Infillion, which bought DSP MediaMath in 2023, is appearing at a NewFront luncheon on Wednesday. Amazon Ads is showing up as its own entity, aside from the Prime Video upfront show that the e-commerce giant will hold in mid-May.
“What we look for is unique audiences and inventory access across all the platforms,” said Alex Block, executive VP of global programmatic at digital ad firm Jellyfish, which is owned by the Brandtech Group.
Block sees AI making a key difference in programmatic this year. The tech can help digital media buyers identify consumers quickly and point campaigns in a new direction depending on changing market conditions, the executive VP said.
“Having AI help figure out what the right audience, inventory and pricing could be, that’s important,” Block said. “And we’re always looking for more measurement. Just how do we continue to connect CTV exposure into back-end performance, into real sales.”
Nielsen and Comscore are examples of the measurement firms appearing at NewFronts this year.
T-Mobile Advertising Solutions is coming with a fresh ad tech hook for its second year at NewFronts. The telecom giant recently acquired Vistar Media, an out-of-home ad tech firm, and the DSP Blis. The union of the two will undergird T-Mobile’s network of mobile and in-store advertising, said JP Colaco, senior VP and chief T-Ads officer, T-Mobile Advertising Solutions.
“We think that layering our data on top of [Vistar], that we can turn digital-out-of-home into an outcome-based media platform, and we can drive more results for marketers in that space,” he said.
T-Mobile also wants to take the media network it has in its own stores and branch out, Colaco said.
Publishers make news their NewFronts pitch
NewFronts always highlight some of the key publishers in the online ecosystem, and this year is no different. Condé Nast, for instance, celebrating 100 years of the New Yorker, is hosting an event at the New York Public Library Wednesday.
The New York Times event at The Times Center on Thursday comes as the publisher has been building up its ad tech to reach subscribers and non-subscribers, especially people who visit its daily games universe.
Yahoo is showing up at NewFronts, too, this year—mostly as a publisher, rather than focusing on ad tech in its DSP, after recently reorganizing its ad sales team to focus on its own digital publishing properties, including Yahoo News, Finance and Sports.
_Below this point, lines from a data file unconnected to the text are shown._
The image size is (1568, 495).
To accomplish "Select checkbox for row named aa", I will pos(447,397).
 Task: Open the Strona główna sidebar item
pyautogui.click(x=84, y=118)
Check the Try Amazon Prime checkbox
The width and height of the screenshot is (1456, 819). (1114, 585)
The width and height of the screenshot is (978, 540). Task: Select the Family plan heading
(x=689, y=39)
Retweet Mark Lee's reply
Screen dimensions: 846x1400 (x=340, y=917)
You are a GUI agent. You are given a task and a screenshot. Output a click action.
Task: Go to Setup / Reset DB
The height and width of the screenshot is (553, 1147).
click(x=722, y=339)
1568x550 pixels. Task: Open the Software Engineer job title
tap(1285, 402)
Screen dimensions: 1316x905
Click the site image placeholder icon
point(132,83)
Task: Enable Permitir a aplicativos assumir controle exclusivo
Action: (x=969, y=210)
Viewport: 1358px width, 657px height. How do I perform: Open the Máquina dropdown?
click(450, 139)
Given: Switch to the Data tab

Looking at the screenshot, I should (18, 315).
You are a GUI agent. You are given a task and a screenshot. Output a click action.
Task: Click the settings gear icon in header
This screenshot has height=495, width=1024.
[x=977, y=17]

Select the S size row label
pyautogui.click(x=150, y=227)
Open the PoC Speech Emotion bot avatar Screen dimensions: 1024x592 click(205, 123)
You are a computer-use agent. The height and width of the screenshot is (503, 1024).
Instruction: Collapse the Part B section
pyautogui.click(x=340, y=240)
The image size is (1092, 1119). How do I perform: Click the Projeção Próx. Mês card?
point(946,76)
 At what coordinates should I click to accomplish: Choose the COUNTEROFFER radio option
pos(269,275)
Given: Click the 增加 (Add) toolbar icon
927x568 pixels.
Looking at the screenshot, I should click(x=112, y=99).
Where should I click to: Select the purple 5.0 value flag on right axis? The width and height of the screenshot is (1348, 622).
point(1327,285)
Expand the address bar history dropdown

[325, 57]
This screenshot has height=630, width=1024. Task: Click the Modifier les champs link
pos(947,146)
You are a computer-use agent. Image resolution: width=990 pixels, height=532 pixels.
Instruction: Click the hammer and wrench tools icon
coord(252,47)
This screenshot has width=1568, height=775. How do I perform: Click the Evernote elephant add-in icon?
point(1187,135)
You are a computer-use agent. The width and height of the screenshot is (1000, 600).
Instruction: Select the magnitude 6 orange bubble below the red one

Condé Nast, which also owns Vogue, Vanity Fair, Wired, Architectural Digest and more brands, is building around premium video titles, distributed across digital sites such as YouTube. The publishing titan also just struck a content deal with LinkedIn, showing its expanding its digital footprint. Vanity Fair’s Oscars coverage garnered 750 million views, according to Elizabeth Herbst-Brady, Condé Nast’s chief revenue officer.
It’s a tricky market for brands that focus on luxury and fashion, but Herbst-Brady sees an opening for premium publishers to rely on their stature to appeal to advertisers.
“This is a time of massive disruption, and consumers and clients alike not necessarily knowing where to turn and what to do,” Herbst-Brady said. “And so, I would say, there’s a renewed focus on brands that are trusted and understood and have scale as well.”